6. HTTP Authentication

 HTTP Authentication is the ability to tell the server your username and
 password so that it can verify that you're allowed to do the request you're
 doing. The Basic authentication used in HTTP (which is the type curl uses by
 default) is *plain* *text* based, which means it sends username and password
 only slightly obfuscated, but still fully readable by anyone that sniffs on
 the network between you and the remote server.

 To tell curl to use a user and password for authentication:

        curl --user name:password

 The site might require a different authentication method (check the headers
 returned by the server), and then --ntlm, --digest, --negotiate or even
 --anyauth might be options that suit you.

 Sometimes your HTTP access is only available through the use of a HTTP
 proxy. This seems to be especially common at various companies. A HTTP proxy
 may require its own user and password to allow the client to get through to
 the Internet. To specify those with curl, run something like:

        curl --proxy-user proxyuser:proxypassword

 If your proxy requires the authentication to be done using the NTLM method,
 use --proxy-ntlm, if it requires Digest use --proxy-digest.

 If you use any one these user+password options but leave out the password
 part, curl will prompt for the password interactively.

 Do note that when a program is run, its parameters might be possible to see
 when listing the running processes of the system. Thus, other users may be
 able to watch your passwords if you pass them as plain command line
 options. There are ways to circumvent this.

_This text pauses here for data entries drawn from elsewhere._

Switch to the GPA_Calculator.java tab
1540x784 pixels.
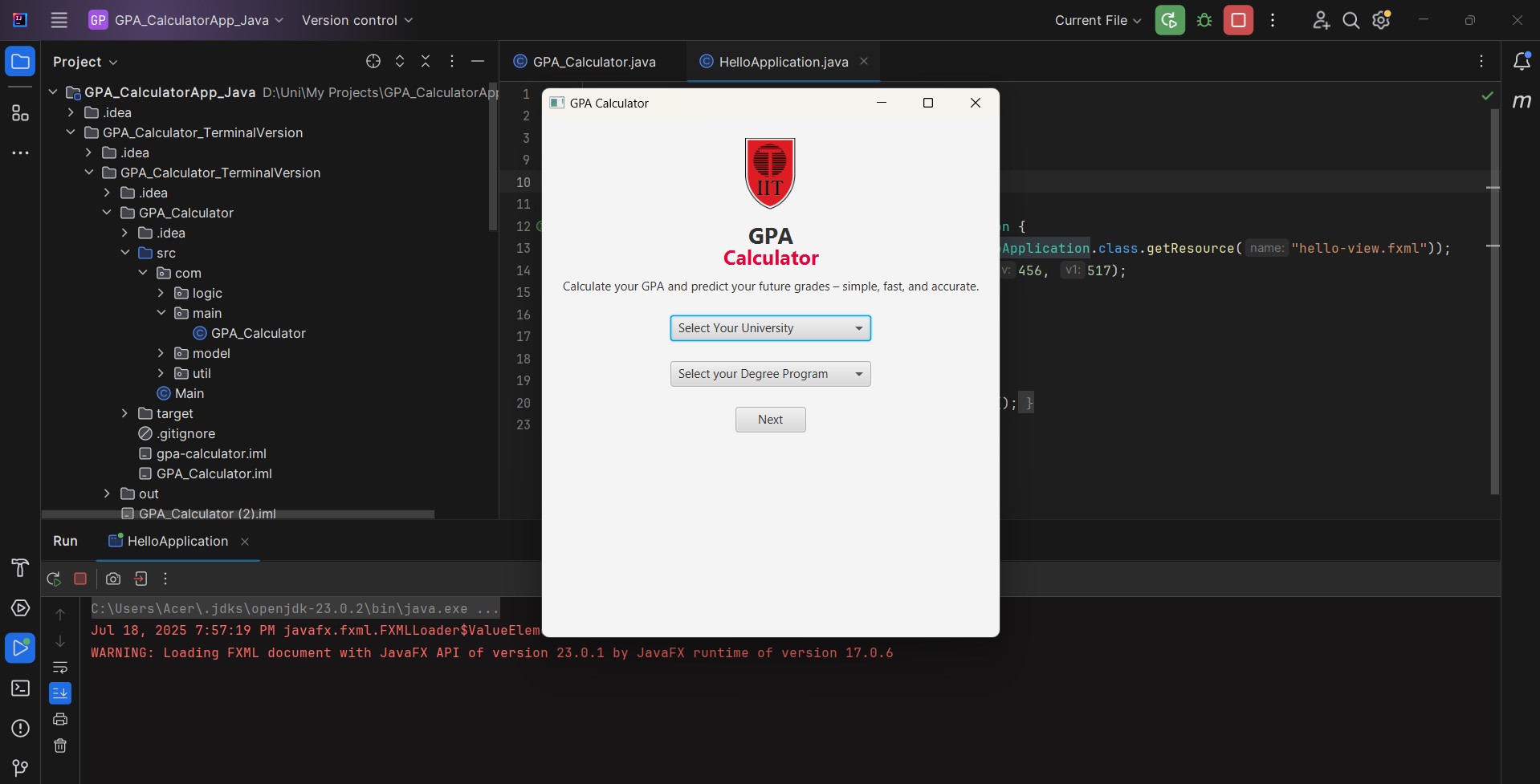coord(593,62)
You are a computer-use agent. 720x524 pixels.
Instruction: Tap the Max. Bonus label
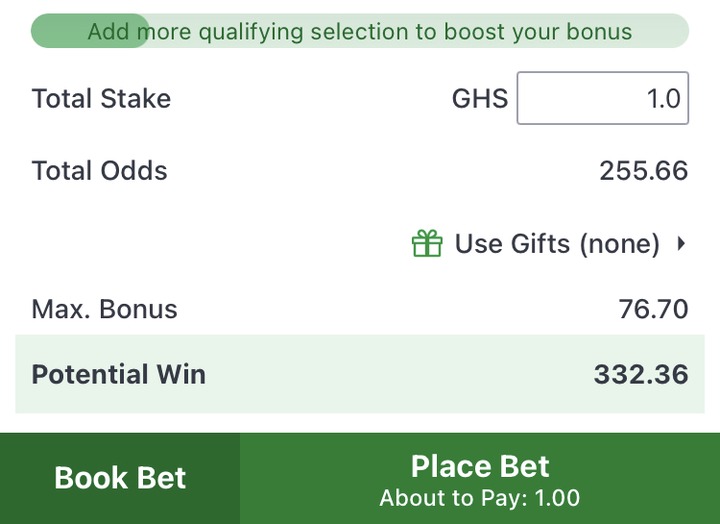[x=104, y=308]
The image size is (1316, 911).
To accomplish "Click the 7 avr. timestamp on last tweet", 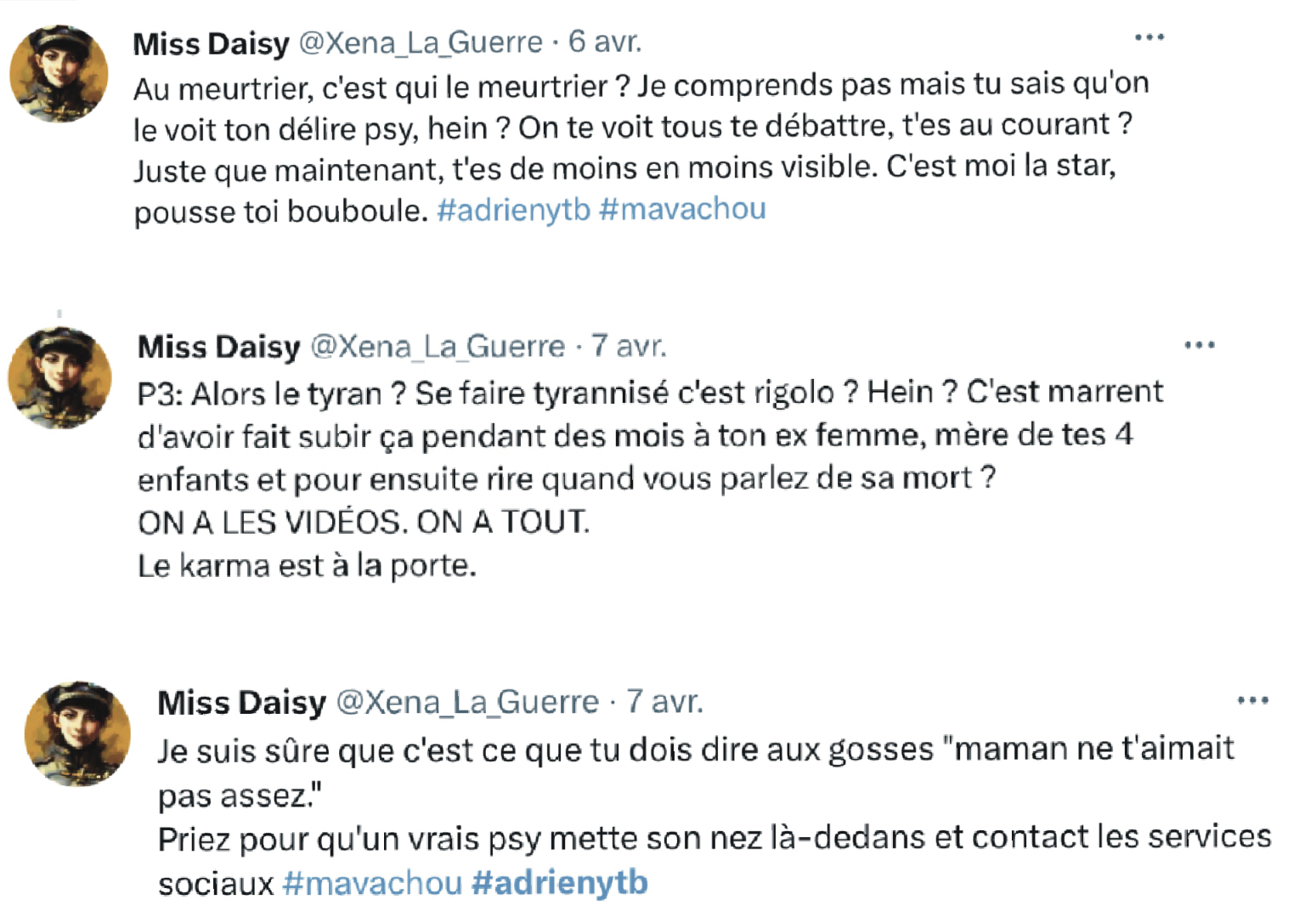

 It is worth noting that while this is how HTTP Authentication works, very
 many web sites will not use this concept when they provide logins etc. See
 the Web Login chapter further below for more details on that.

7. Referer

 A HTTP request may include a 'referer' field (yes it is misspelled), which
 can be used to tell from which URL the client got to this particular
 resource. Some programs/scripts check the referer field of requests to verify
 that this wasn't arriving from an external site or an unknown page. While
 this is a stupid way to check something so easily forged, many scripts still
 do it. Using curl, you can put anything you want in the referer-field and
 thus more easily be able to fool the server into serving your request.

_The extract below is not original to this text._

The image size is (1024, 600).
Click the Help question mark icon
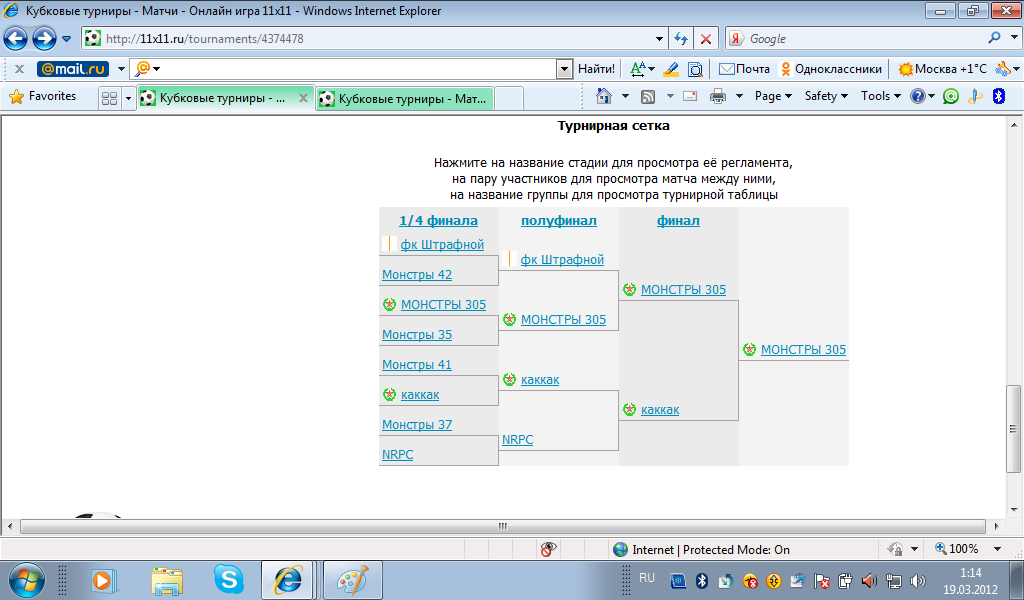[917, 96]
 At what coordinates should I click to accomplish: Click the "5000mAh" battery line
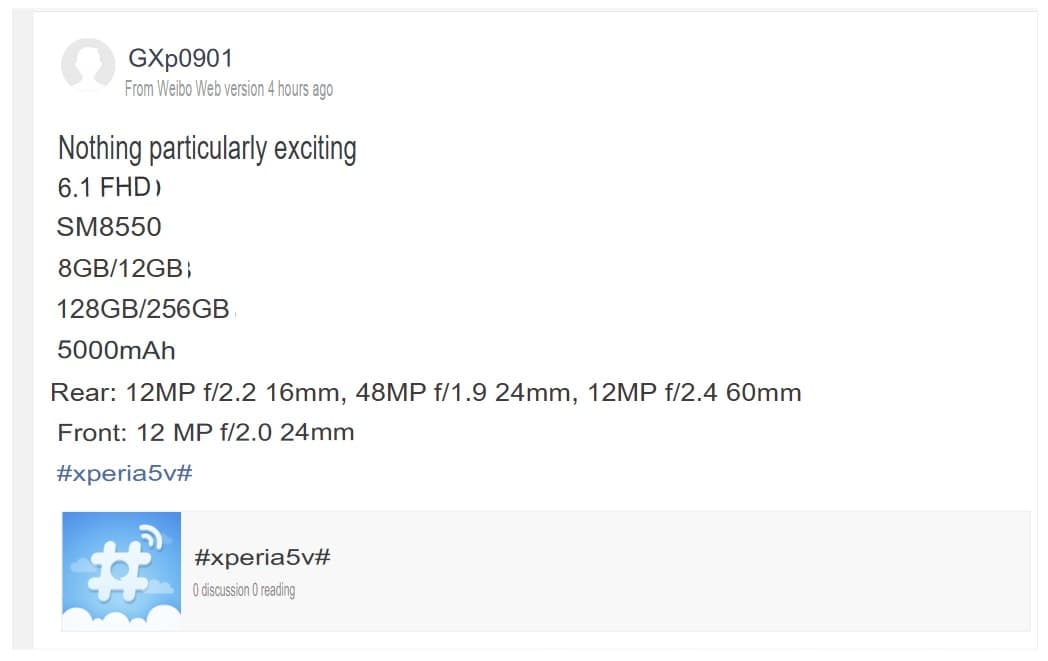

 Use curl to set the referer field with:

        curl --referer http://www.example.come

8. User Agent

 Very similar to the referer field, all HTTP requests may set the User-Agent
 field. It names what user agent (client) that is being used. Many
 applications use this information to decide how to display pages. Silly web
 programmers try to make different pages for users of different browsers to
 make them look the best possible for their particular browsers. They usually
 also do different kinds of javascript, vbscript etc.

 At times, you will see that getting a page with curl will not return the same
 page that you see when getting the page with your browser. Then you know it
 is time to set the User Agent field to fool the server into thinking you're
 one of those browsers.

 To make curl look like Internet Explorer 5 on a Windows 2000 box:

  curl --user-agent "Mozilla/4.0 (compatible; MSIE 5.01; Windows NT 5.0)" [URL]

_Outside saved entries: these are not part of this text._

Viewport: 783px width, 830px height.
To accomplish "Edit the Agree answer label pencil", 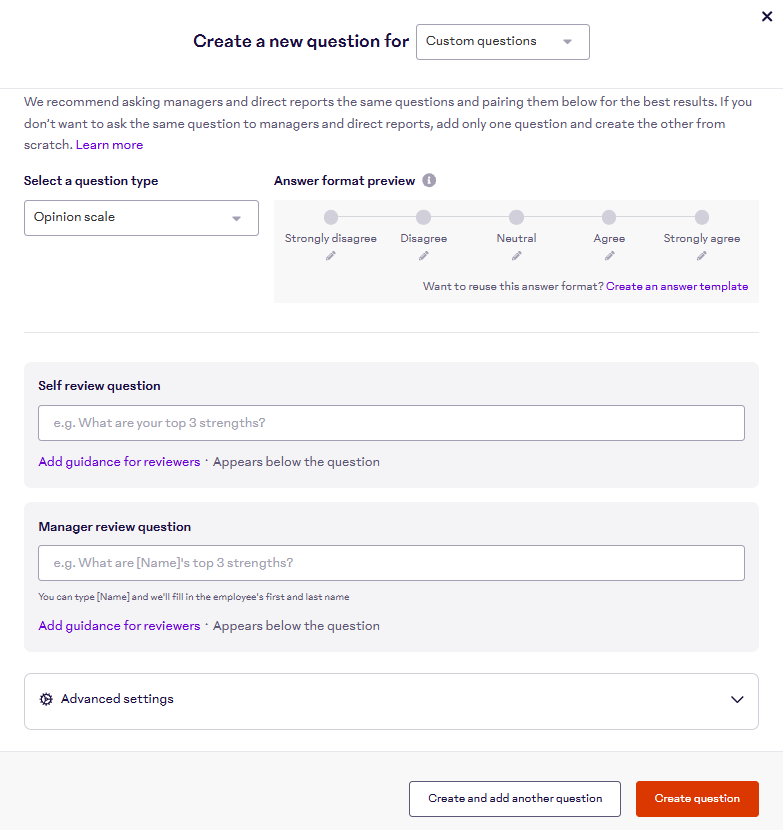I will [x=609, y=256].
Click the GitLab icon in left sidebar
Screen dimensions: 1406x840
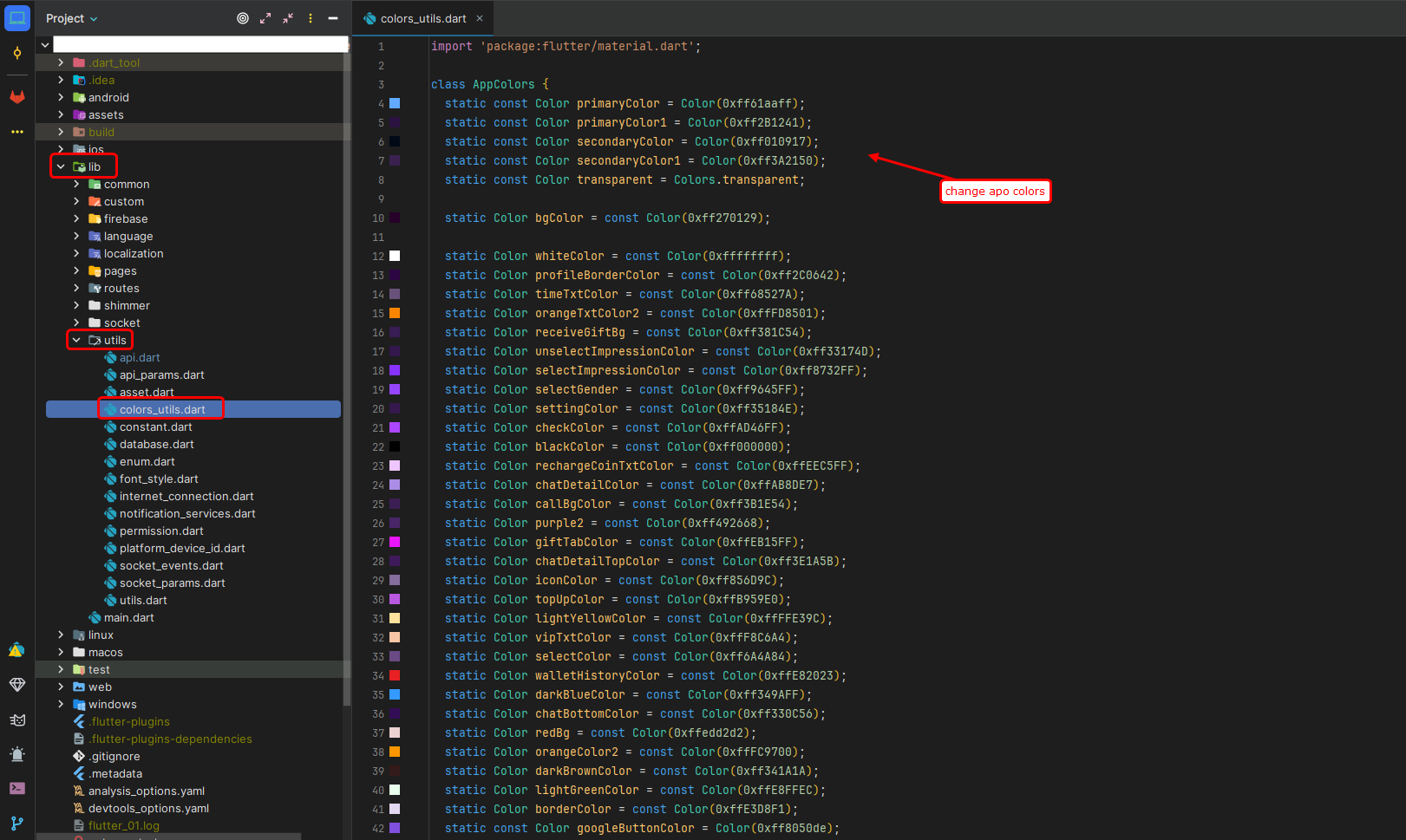[x=16, y=96]
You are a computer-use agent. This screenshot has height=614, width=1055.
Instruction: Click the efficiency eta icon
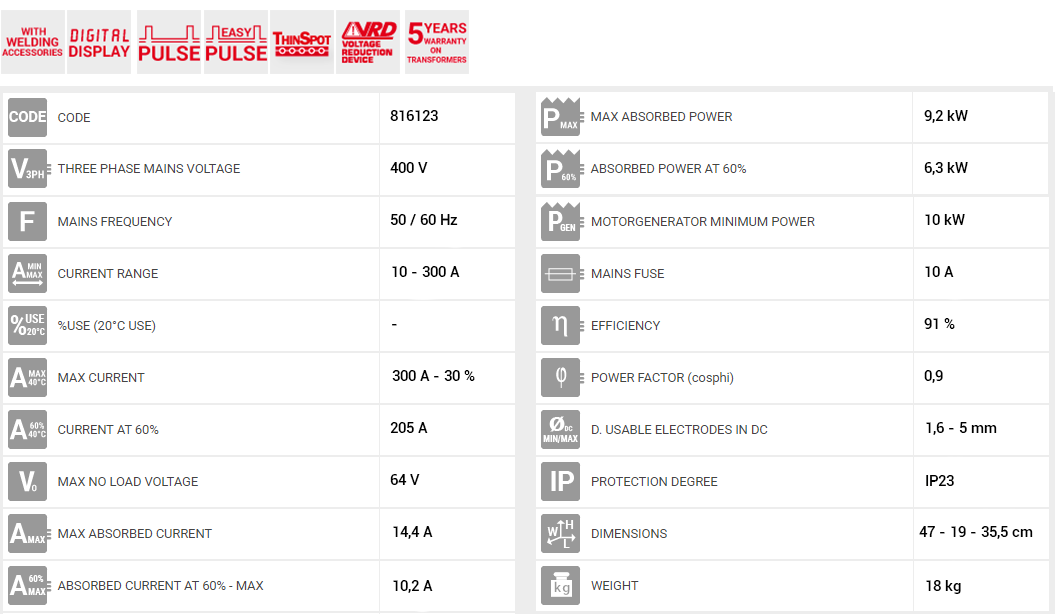560,325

 Or why not look like you're using Netscape 4.73 on an old Linux box:

  curl --user-agent "Mozilla/4.73 [en] (X11; U; Linux 2.2.15 i686)" [URL]

9. Redirects

 When a resource is requested from a server, the reply from the server may
 include a hint about where the browser should go next to find this page, or a
 new page keeping newly generated output. The header that tells the browser
 to redirect is Location:.

 Curl does not follow Location: headers by default, but will simply display
 such pages in the same manner it display all HTTP replies. It does however
 feature an option that will make it attempt to follow the Location: pointers.

 To tell curl to follow a Location:

        curl --location

 If you use curl to POST to a site that immediately redirects you to another
 page, you can safely use --location (-L) and --data/--form together. Curl will
 only use POST in the first request, and then revert to GET in the following

10. Cookies

 The way the web browsers do "client side state control" is by using
 cookies. Cookies are just names with associated contents. The cookies are
 sent to the client by the server. The server tells the client for what path
 and host name it wants the cookie sent back, and it also sends an expiration
 date and a few more properties.

 When a client communicates with a server with a name and path as previously
 specified in a received cookie, the client sends back the cookies and their
 contents to the server, unless of course they are expired.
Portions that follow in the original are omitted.